Passage
::::::

Hi Fabian and till,

Below is what I've observed today.
Hope it provides a strong evidence to figure out the problem.

I attach another log file, jmlog2.txt, after observing the different behavior of a per-job cluster with more memory given to YARN nodemanagers (compared to jmlog.txt).
- jmlog.txt : Each of 7 NodeManagers has 96GB. Only a single TM (50GB) can be scheduled on a NM and I ended up with having only 7 NodeManagers. There's no room for extra unnecessary TaskManagers. 
- jmlog2.txt : Each of 7 NMs has 128GB. After scheduling a TM on each NM, RM can schedule additional 7 TMs as each NM has remaining 78 GB.

What I see from both log files is that, 
- ExecutionGraph creates 100 tasks as I specified.
- Initially 7 necessary containers (for 7 TMs each with 16 slots) are requested to YARN, which is quite desired behavior.
- However, extra unnecessary 93 requests are made after the very first TaskManager is registered to SlotManager with the following messages:
+ jmlog.txt : Register TaskManager 640b098f3a132b452a74673631a0bf7f at the SlotManager.
+ jmlog2.txt : Registering TaskManager container_1525676778566_0001_01_000005 under 35b9ceed32bd87fa23ddca4282f5abac at the SlotManager.
(Please note that the info messages are different in jmlog.txt and jmlog2.txt; it is due to a recent hotfix "Add resourceId to TaskManager registration messages")

::::::

Information supplied
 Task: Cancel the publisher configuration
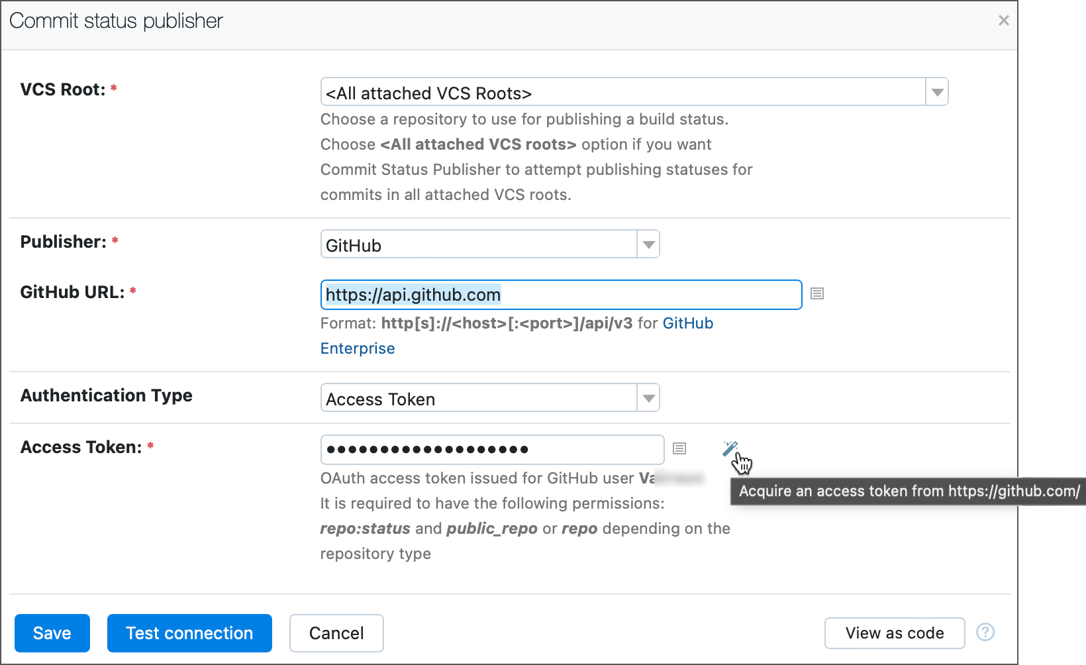pos(336,633)
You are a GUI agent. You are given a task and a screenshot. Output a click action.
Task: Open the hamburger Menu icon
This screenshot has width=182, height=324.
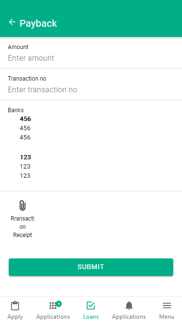pos(167,306)
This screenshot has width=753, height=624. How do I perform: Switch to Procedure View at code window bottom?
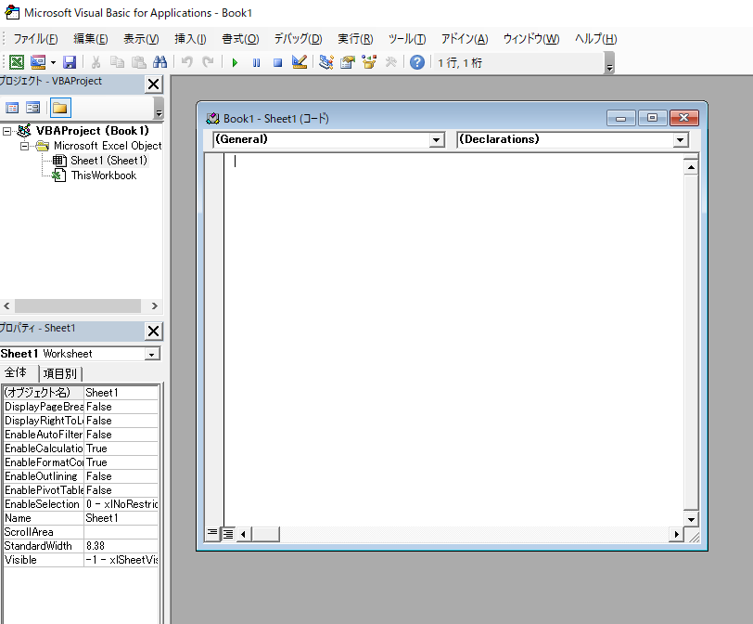212,533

::::::

Set tasks
(a) Give the listing above, not the message about YARN TaskManagers, as a JSON list of strings with one string per line and blank lines left out. Cover every line of the listing, but leave the pictures out.
(b) Take the message about surplus TaskManager requests on YARN further, starting right after its final line.

Final answers
(a)
[
  " Task: Cancel the publisher configuration",
  "pos(336,633)",
  "You are a GUI agent. You are given a task and a screenshot. Output a click action.",
  "Task: Open the hamburger Menu icon",
  "This screenshot has width=182, height=324.",
  "pos(167,306)",
  "This screenshot has width=753, height=624. How do I perform: Switch to Procedure View at code window bottom?",
  "212,533"
]

(b)
The 93 containers should not be asked as JobMaster is going to have enough slots on the 6 TaskManagers which will be soon registered to SlotManager.
This causes a deadlock situation if YARN does not have resources to allocate such 93 containers as in jmlog.txt.

Unlike in jmlog.txt, jmlog2.txt shows
- Extra TMs are scheduled on newly scheduled containers.
- Extra TMs are not given any tasks for while.
- Extra TMs are shut down with the below message.
    "Closing TaskExecutor connection container_1525676778566_0001_01_000015 because: TaskExecutor exceeded the idle timeout."
- At the end, there are no pending container requests in jmlog2.txt at the end.

p.s. I just found that SlotManager is only for flip-6. Nevertheless, I write this email to user@ as I originally start this thread on user@. Sorry for the inconvenience.

- Dongwon

On Mon, May 7, 2018 at 9:27 PM, Fabian Hueske <fhueske@gmail.com> wrote:
Hi Dongwon,

I see that you are using the latest master (Flink 1.6-SNAPSHOT).
This is a known problem in the new FLIP-6 mode. The ResourceManager tries to allocate too many resources, basically on TM per required slot, i.e., it does not take the number of slots per TM into account.
The resources are not used and should be returned to YARN after a timeout.

I couldn't find a JIRA issue to point you to.
Till (in CC) should know more details about this problem.

Best, Fabian

2018-05-05 12:50 GMT+02:00 Dongwon Kim <eastcirclek@gmail.com>:
I'm testing per-job cluster on YARN.

I just need to launch 7 TMs each with 50GB memory (total 350GB) but Flink makes more resource request to YARN than necessary.

All of the remaining memory in YARN, around 370GB, are reserved by the Flink job, which I can check in YARN UI.

The remaining memory is not used but reserved; that’s very weird.

Attached is JM log.

Any help would be greatly appreciated!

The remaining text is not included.